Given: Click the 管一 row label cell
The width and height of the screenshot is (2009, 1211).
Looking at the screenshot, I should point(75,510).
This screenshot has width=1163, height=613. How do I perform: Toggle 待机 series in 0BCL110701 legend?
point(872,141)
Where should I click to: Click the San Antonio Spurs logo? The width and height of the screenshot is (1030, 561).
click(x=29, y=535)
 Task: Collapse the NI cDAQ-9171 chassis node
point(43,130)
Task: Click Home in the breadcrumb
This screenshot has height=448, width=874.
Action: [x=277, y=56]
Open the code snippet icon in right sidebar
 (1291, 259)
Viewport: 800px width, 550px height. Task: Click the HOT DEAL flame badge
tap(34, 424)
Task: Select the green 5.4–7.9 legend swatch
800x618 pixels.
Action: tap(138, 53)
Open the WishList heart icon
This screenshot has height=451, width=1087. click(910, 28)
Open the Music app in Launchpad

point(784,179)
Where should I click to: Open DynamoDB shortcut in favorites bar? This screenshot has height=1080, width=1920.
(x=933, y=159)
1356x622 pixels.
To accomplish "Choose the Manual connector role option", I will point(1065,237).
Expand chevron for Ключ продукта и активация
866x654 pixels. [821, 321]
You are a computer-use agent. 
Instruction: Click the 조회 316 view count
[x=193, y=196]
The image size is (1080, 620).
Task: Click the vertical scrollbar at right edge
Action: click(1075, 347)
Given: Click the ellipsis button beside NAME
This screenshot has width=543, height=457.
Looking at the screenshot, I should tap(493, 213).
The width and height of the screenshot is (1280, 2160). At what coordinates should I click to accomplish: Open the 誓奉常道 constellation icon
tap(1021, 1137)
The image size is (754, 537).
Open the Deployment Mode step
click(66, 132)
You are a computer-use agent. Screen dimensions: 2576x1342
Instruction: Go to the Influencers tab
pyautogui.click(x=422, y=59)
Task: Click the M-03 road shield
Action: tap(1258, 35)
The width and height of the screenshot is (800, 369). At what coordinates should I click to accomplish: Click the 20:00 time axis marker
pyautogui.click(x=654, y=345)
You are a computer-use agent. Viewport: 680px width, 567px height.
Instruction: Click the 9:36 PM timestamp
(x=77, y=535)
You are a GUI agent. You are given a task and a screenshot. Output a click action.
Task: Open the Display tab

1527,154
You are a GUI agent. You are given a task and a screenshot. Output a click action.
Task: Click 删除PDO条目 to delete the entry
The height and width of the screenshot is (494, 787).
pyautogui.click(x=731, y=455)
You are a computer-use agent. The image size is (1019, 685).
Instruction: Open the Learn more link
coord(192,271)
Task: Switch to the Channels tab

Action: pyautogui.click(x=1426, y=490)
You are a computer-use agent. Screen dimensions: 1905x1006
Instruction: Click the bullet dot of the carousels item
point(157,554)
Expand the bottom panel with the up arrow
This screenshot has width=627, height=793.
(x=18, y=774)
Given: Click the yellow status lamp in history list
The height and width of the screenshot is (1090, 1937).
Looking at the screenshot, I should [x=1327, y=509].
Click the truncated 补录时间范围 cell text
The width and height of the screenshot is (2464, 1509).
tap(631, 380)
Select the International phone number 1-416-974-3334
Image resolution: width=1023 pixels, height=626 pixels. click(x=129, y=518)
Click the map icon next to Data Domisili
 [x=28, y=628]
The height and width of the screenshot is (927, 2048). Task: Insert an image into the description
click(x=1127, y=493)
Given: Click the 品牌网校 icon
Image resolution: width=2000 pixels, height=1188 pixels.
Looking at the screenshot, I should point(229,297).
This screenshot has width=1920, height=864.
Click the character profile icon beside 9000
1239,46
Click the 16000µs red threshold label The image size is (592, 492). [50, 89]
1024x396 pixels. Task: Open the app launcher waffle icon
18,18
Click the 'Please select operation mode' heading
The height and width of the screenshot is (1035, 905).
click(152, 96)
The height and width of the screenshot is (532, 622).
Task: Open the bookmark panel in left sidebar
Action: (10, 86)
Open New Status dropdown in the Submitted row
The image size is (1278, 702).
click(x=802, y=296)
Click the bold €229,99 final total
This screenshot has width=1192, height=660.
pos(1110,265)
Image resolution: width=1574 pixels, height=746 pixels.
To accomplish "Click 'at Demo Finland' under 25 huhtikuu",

TASK TO COMPLETE:
Write out all the records above again word for word, with every line the same as it appears.

WRITTEN REPLY:
Given: Click the 管一 row label cell
The width and height of the screenshot is (2009, 1211).
Looking at the screenshot, I should point(75,510).
This screenshot has width=1163, height=613. How do I perform: Toggle 待机 series in 0BCL110701 legend?
point(872,141)
Where should I click to: Click the San Antonio Spurs logo? The width and height of the screenshot is (1030, 561).
click(x=29, y=535)
 Task: Collapse the NI cDAQ-9171 chassis node
point(43,130)
Task: Click Home in the breadcrumb
This screenshot has height=448, width=874.
Action: [x=277, y=56]
Open the code snippet icon in right sidebar
 (1291, 259)
Viewport: 800px width, 550px height. Task: Click the HOT DEAL flame badge
tap(34, 424)
Task: Select the green 5.4–7.9 legend swatch
800x618 pixels.
Action: tap(138, 53)
Open the WishList heart icon
This screenshot has height=451, width=1087. click(910, 28)
Open the Music app in Launchpad

point(784,179)
Where should I click to: Open DynamoDB shortcut in favorites bar? This screenshot has height=1080, width=1920.
(x=933, y=159)
1356x622 pixels.
To accomplish "Choose the Manual connector role option", I will point(1065,237).
Expand chevron for Ключ продукта и активация
866x654 pixels. [821, 321]
You are a computer-use agent. 
Instruction: Click the 조회 316 view count
[x=193, y=196]
The image size is (1080, 620).
Task: Click the vertical scrollbar at right edge
Action: click(1075, 347)
Given: Click the ellipsis button beside NAME
This screenshot has width=543, height=457.
Looking at the screenshot, I should tap(493, 213).
The width and height of the screenshot is (1280, 2160). At what coordinates should I click to accomplish: Open the 誓奉常道 constellation icon
tap(1021, 1137)
The image size is (754, 537).
Open the Deployment Mode step
click(66, 132)
You are a computer-use agent. Screen dimensions: 2576x1342
Instruction: Go to the Influencers tab
pyautogui.click(x=422, y=59)
Task: Click the M-03 road shield
Action: tap(1258, 35)
The width and height of the screenshot is (800, 369). At what coordinates should I click to accomplish: Click the 20:00 time axis marker
pyautogui.click(x=654, y=345)
You are a computer-use agent. Viewport: 680px width, 567px height.
Instruction: Click the 9:36 PM timestamp
(x=77, y=535)
You are a GUI agent. You are given a task and a screenshot. Output a click action.
Task: Open the Display tab

1527,154
You are a GUI agent. You are given a task and a screenshot. Output a click action.
Task: Click 删除PDO条目 to delete the entry
The height and width of the screenshot is (494, 787).
pyautogui.click(x=731, y=455)
You are a computer-use agent. The image size is (1019, 685).
Instruction: Open the Learn more link
coord(192,271)
Task: Switch to the Channels tab

Action: pyautogui.click(x=1426, y=490)
You are a computer-use agent. Screen dimensions: 1905x1006
Instruction: Click the bullet dot of the carousels item
point(157,554)
Expand the bottom panel with the up arrow
This screenshot has width=627, height=793.
(x=18, y=774)
Given: Click the yellow status lamp in history list
The height and width of the screenshot is (1090, 1937).
Looking at the screenshot, I should [x=1327, y=509].
Click the truncated 补录时间范围 cell text
The width and height of the screenshot is (2464, 1509).
tap(631, 380)
Select the International phone number 1-416-974-3334
Image resolution: width=1023 pixels, height=626 pixels. click(x=129, y=518)
Click the map icon next to Data Domisili
 [x=28, y=628]
The height and width of the screenshot is (927, 2048). Task: Insert an image into the description
click(x=1127, y=493)
Given: Click the 品牌网校 icon
Image resolution: width=2000 pixels, height=1188 pixels.
Looking at the screenshot, I should point(229,297).
This screenshot has width=1920, height=864.
Click the character profile icon beside 9000
1239,46
Click the 16000µs red threshold label The image size is (592, 492). [50, 89]
1024x396 pixels. Task: Open the app launcher waffle icon
18,18
Click the 'Please select operation mode' heading
The height and width of the screenshot is (1035, 905).
click(152, 96)
The height and width of the screenshot is (532, 622).
Task: Open the bookmark panel in left sidebar
Action: (10, 86)
Open New Status dropdown in the Submitted row
The image size is (1278, 702).
click(x=802, y=296)
Click the bold €229,99 final total
This screenshot has width=1192, height=660.
pos(1110,265)
Image resolution: width=1574 pixels, height=746 pixels.
To accomplish "Click 'at Demo Finland' under 25 huhtikuu",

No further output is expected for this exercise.